15- Şüpheler

32 8 2
                                    

Korku ve şaşkınlıkla ona baktım. Sonra onu öfkeyle geri itip kimse duymasın diye fısıldayarak çıkıştım.
"Bunca zaman, ilk karşılaşmamız, aldığım bu terfi... hiçbirisi rastlantı değildi, hepsini planladın."

Belimden tutup geri geri beni odama doğru sürükleyerek kapıyı kapattı.

"Baştan beri üzerime düşen o kızın sen olduğunu biliyordum, evet, ama bu yaptıklarımın hiçbirisinin bununla bir ilgisi yok. Birine acıdığım için peşine düşecek kadar basit birine mi benziyorum? Seni incitmeden, ürkütmeden kendimi nasıl hatırlatırım diye kırk takla attım aylarca."

Kaşlarım çatık bir halde sessizce yüzüne baktım. Söyledikleri beni kandırdığı gerçeğini değiştirmiyordu. Elimi iki yana açıp öyle konuştum.

"Benden ne istiyorsun?"

"Gerçekten bunu hala soruyor musun? Halime bak! Seni göremediğimde meraktan deliriyorum. Arkamı döndüğümde sana bir şey olacak diye ödüm kopuyor. Neden bu kıyafeti seçtim biliyor musun? Çünkü seni en son bu kıyafetle gördüğümde üzerimde cansız yatıyordun Ece. Dakikalarca uğraştım seni hayata döndürebilmek için."

Elimle ağzımı kapatıp ağlamaya başladım.  Onun da gözlerinden yaşlar süzüldü o an.

"O gün üzerime düştükten sonra seni düşünmediğim bir anım bile olmadı."

Yaşadıklarımın, ölümden dönüşümün, yeniden hayata tutunuşumun onun için bir anlamı var mıydı? Kaç kere bana ulaşmaya çalışmıştı? Kaç kere bana anlatmaya çalışmıştı? Neden bunca ay boyunca saklayıp şimdi söylemeyi tercih etmişti? Kafamdaki meyve sinekleri ben kovaladıkça yeniden tepeme üşüşüyorlardı.

Dağılan yüzümden gözyaşlarımı silerken yerine yenisinin gelmesine engel olamıyordum.
"O halde neden bir ay boyunca gelmedin işe?"

"Korktum, anlıyor musun?
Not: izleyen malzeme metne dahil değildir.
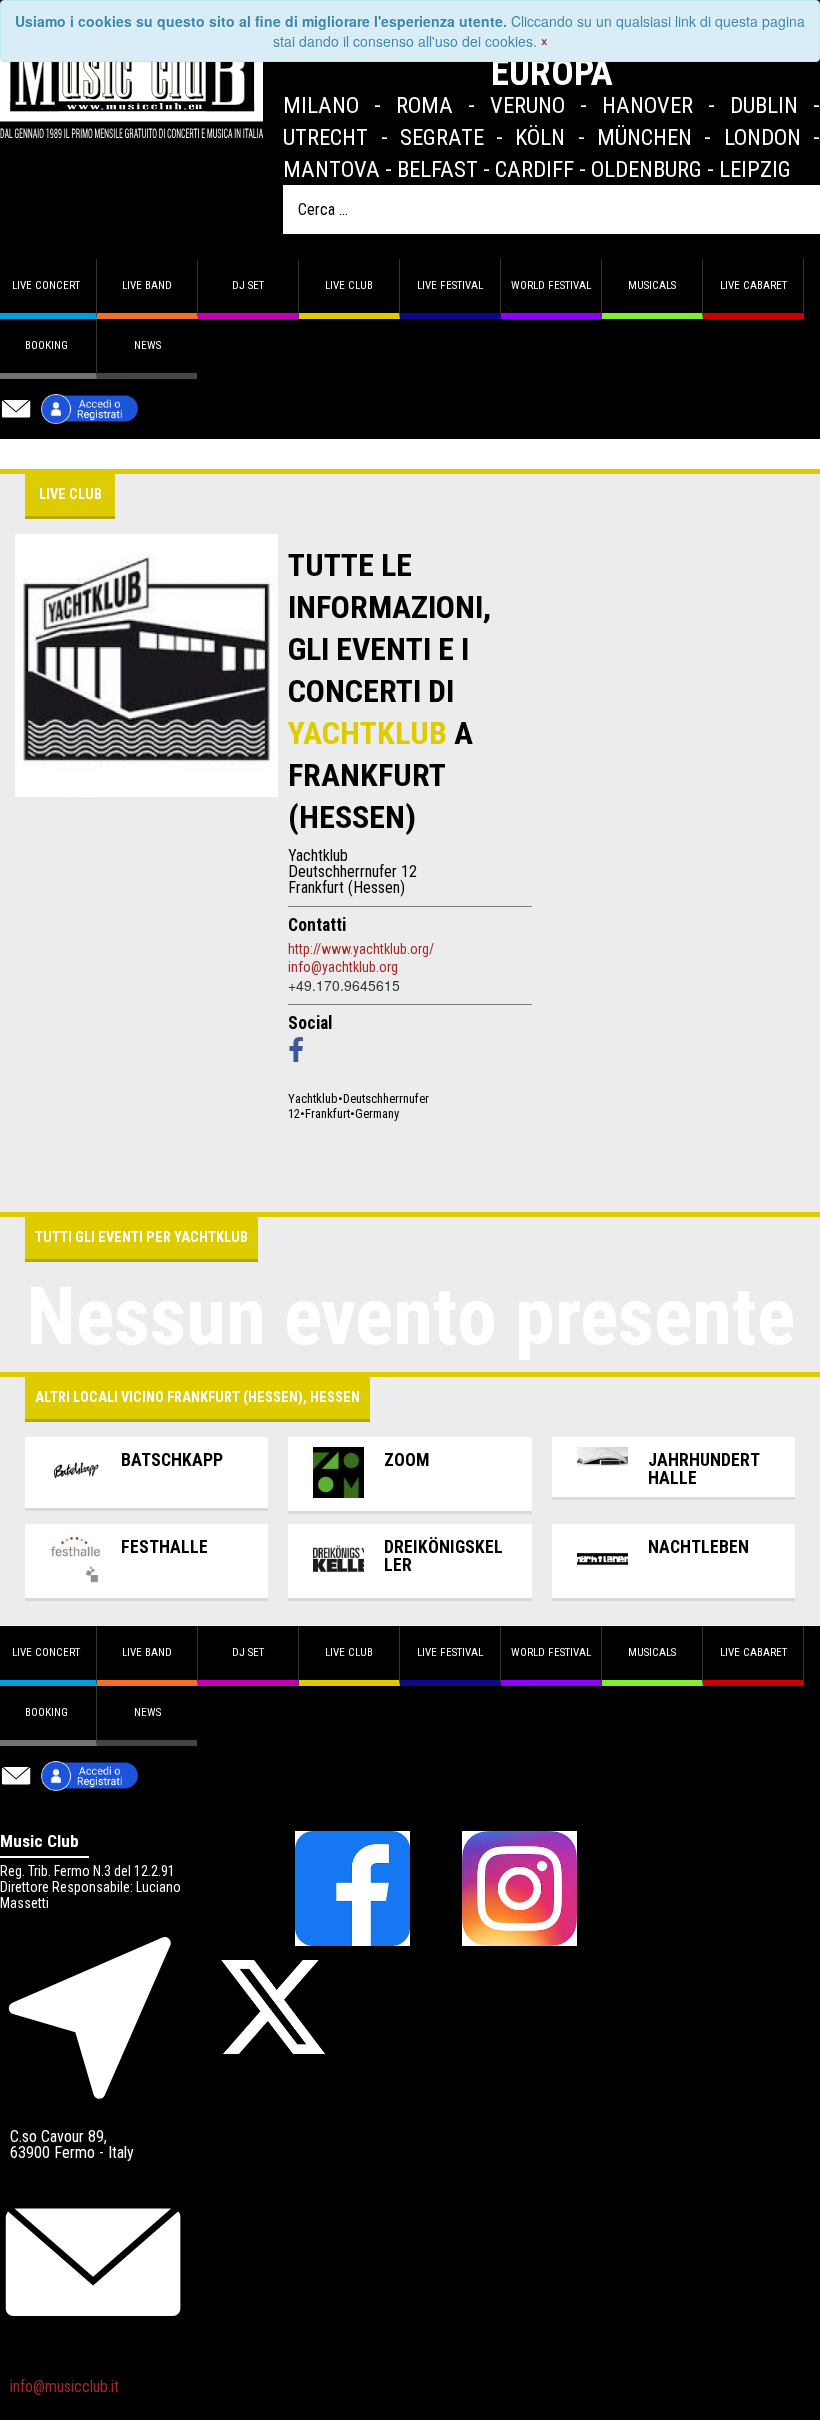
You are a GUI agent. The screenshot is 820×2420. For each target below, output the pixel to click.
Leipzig (755, 169)
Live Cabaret (753, 285)
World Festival (551, 285)
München (644, 137)
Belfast (437, 169)
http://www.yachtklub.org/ (361, 949)
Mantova (331, 169)
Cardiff (534, 169)
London (762, 137)
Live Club (349, 285)
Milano (321, 105)
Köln (540, 137)
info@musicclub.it (64, 2386)
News (147, 345)
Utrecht (325, 137)
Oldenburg (646, 169)
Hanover (647, 105)
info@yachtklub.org (343, 967)
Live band (147, 285)
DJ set (248, 285)
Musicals (652, 285)
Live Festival (450, 285)
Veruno (527, 105)
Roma (424, 105)
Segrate (442, 137)
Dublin (764, 105)
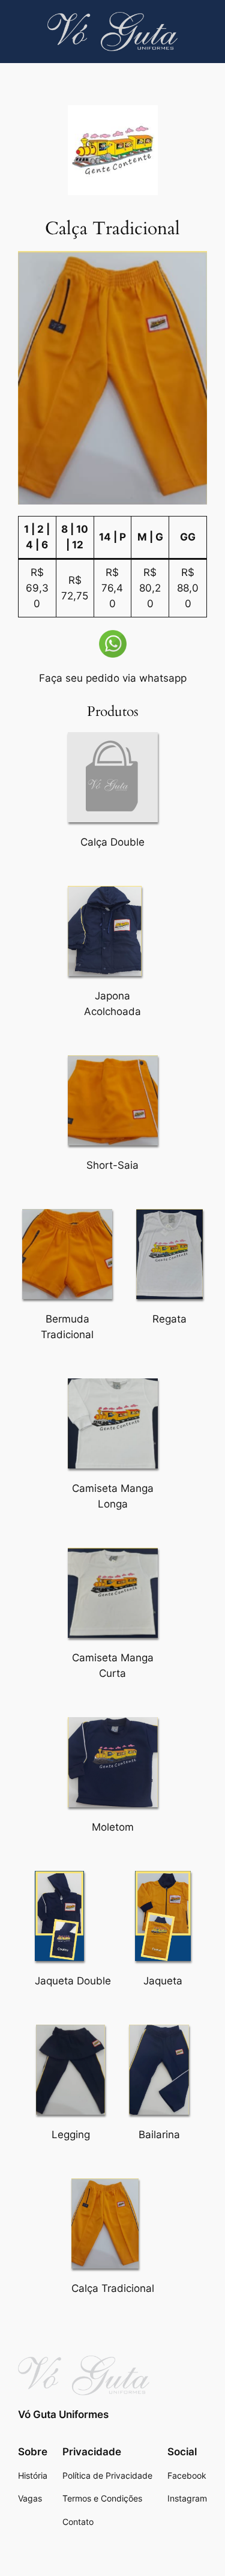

Yanındayken saçmalamaktan korktum. İnsanların senin üzerine titrediğimi bildikten sonra canını daha fazla acıtmalarından korktum. Lale'ye söz vermiştim işine karışmayacağım diye. O da seni bir ayda iş ortamına hazırlayacağına söz vermişti. Oraya geldiğimde bir gün bile dayanamadım sana yapılanlara, bir ay nasıl bekleyecektim Ece? Yöntemi sert ve canını acıtıyor biliyorum ama iş ortamının doğasında bu var. Kimseye güvenmemeyi öğrenmelisin önce. Bazen acımasız olmalısın, bazen merhametli. Bazen önem vermelisin, bazen de hiç önemsememeyi öğrenmelisin. Sürekli dengede tutmalısın duygularını."

Ağlamaya devam ettim. O gün can havliyle üzerine düştüğüm adamın bir gün karşıma çıkacağını, tüm yaralarıma rağmen benden hoşlanacağını, üstelik aynı sektörde birlikte çalışacağımızı nasıl tahmin edebilirdim ki.

Yavaşça yanıma yaklaştı ve alnını alnıma dayadı. "Hikayeni yeniden yazmam için bana bir şans ver." diye fısıldadı. Fısıltısı tüm benliğimi ele geçiriyordu. Usul usul ellerimi okşadı, parmak uçlarıma dokundu. Gözyaşlarım çenemden aşağıya, oradan da avucuma damlarken burunlarımız çarpıştı ve hemen sonra dudaklarımız değdi birbirine.

İlk öpücüğümü vermeden önce emin olmam gerekiyordu. Bana bakışı içimi ısıtıyor, dokunuşu yüreğimi titretiyordu fakat ben hala kendimi ona bırakmakta tereddüt ediyordum. Bir terslik vardı. Sezgilerim ona güvenmem konusunda acele etmemem gerektiğini söylüyordu. Hislerimi önce zamanın kucağında olgunlaştırmalıydım.

Dudaklarım şiddetli çekimin tuzağına düşmeden önce ilgimi dağıtmak için kollarımı boynuna dolayıp ona sımsıkı sarıldım. Boynundaki kokusunu içime çekip kulağına fısıldadım.

"Bunu yapamam." Geri çekilip gözlerine baktım. Kararlı bakışları sakin dalgalar gibi kıyıma vuruyor ama sakinliğin içindeki devamlılık bundan asla vazgeçmeyeceğini söylüyordu.